SUPPLIED PASSAGE.
════════════════════
The House and Senate recently passed bills to require all girls entering the sixth grade to receive the human papilloma virus or HPV vaccine.
Virginia Governor Tim Kaine supports expanding access to the treatment. But Kaine wants to fully review the written opt-out provisions before signing it into law.
This is a controversial topic and some parents say it's an issue that involves religious beliefs and others say its all about keeping a child safe.
HPV is a sexually transmitted disease that can potentially lead to cervical cancer and Gardisil is the first vaccine to prevent it.
"The stakes are very high with this, certainly advise your child in your appropriate parenting role against promiscuous sexually activity, what ever is in the realm of your beliefs, but at the same time you would protect them against anything you could," says Barbara Kirkland, a nurse at Shenandoah Women's Healthcare.
If the bill for the vaccine to be mandatory is signed into state law it will be required for girls about nine years of age to receive treatment.
The bill gives parents the option of reviewing information about the vaccine and exempting their daughters.
Governor Kaine has until late March to either amend the bill, sign it into law or veto it.
════════════════════
[Records in a dataset]
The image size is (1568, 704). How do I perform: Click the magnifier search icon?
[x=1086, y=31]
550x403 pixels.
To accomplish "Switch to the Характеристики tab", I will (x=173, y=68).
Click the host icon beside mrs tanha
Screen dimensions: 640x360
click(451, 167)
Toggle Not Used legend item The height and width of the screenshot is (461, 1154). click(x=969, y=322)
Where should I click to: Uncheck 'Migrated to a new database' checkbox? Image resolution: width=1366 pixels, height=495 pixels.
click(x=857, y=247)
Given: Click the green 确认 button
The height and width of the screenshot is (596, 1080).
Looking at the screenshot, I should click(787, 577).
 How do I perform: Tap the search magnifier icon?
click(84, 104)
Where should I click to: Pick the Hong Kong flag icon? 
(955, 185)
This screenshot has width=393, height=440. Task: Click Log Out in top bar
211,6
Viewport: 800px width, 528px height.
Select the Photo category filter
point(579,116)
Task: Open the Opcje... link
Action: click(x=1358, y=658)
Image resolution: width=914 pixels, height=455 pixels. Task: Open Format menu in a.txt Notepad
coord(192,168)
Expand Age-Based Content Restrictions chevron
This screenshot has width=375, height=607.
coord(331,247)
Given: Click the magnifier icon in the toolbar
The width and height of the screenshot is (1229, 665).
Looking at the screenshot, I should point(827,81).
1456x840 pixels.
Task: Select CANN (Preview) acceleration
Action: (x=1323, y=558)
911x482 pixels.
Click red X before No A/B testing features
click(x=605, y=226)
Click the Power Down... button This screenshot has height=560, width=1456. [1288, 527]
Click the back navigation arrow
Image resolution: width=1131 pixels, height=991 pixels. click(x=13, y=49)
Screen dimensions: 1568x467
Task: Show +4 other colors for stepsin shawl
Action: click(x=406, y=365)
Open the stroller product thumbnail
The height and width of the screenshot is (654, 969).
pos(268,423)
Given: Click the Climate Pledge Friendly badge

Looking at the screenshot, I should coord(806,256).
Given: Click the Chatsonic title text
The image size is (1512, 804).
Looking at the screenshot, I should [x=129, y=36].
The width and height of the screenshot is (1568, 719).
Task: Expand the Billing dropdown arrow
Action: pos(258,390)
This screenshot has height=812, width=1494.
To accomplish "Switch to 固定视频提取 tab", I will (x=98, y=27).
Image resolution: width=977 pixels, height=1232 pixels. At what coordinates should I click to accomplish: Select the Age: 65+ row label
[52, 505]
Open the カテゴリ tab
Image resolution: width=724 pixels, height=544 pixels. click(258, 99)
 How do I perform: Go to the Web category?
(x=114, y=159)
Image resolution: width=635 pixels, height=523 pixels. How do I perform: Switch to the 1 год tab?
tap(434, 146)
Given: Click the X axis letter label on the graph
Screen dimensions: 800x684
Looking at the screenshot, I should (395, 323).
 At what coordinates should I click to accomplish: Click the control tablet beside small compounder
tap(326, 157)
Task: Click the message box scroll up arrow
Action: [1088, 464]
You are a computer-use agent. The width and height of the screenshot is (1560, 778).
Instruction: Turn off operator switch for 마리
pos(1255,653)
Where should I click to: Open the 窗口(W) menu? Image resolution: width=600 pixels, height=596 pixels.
════════════════════
QUESTIONS.
• A. According to the article on the Virginia HPV vaccine bill, how long does Governor Kaine have to act on the bill, and what are his options?
• B. Carry on the article about the Virginia HPV vaccine bill from its final sentence.

PER-TASK OUTPUTS.
• A. He has until late March to amend the bill, sign it into law, or veto it.

• B.
If governor Kaine refuses to make the vaccination mandatory it may be difficult for some people to get.
One concern about making the vaccine a requirement is that most state organizations and federal programs will not fund the treatment.
The cost of the vaccine is almost 360 dollars for each of the three vaccinations.
"Unfortunately if we don't make this vaccine mandatory it is unlikely that the state and federal government will help support and pay for the cost of the vaccine and those people that are socio-economically poor are going to have a hard time affording that and they are the one that really need it," say Len Aamodt, a physician at Shenandoah Women's Healthcare.
The cost of the vaccination is more than the amount of all childhood vaccines together.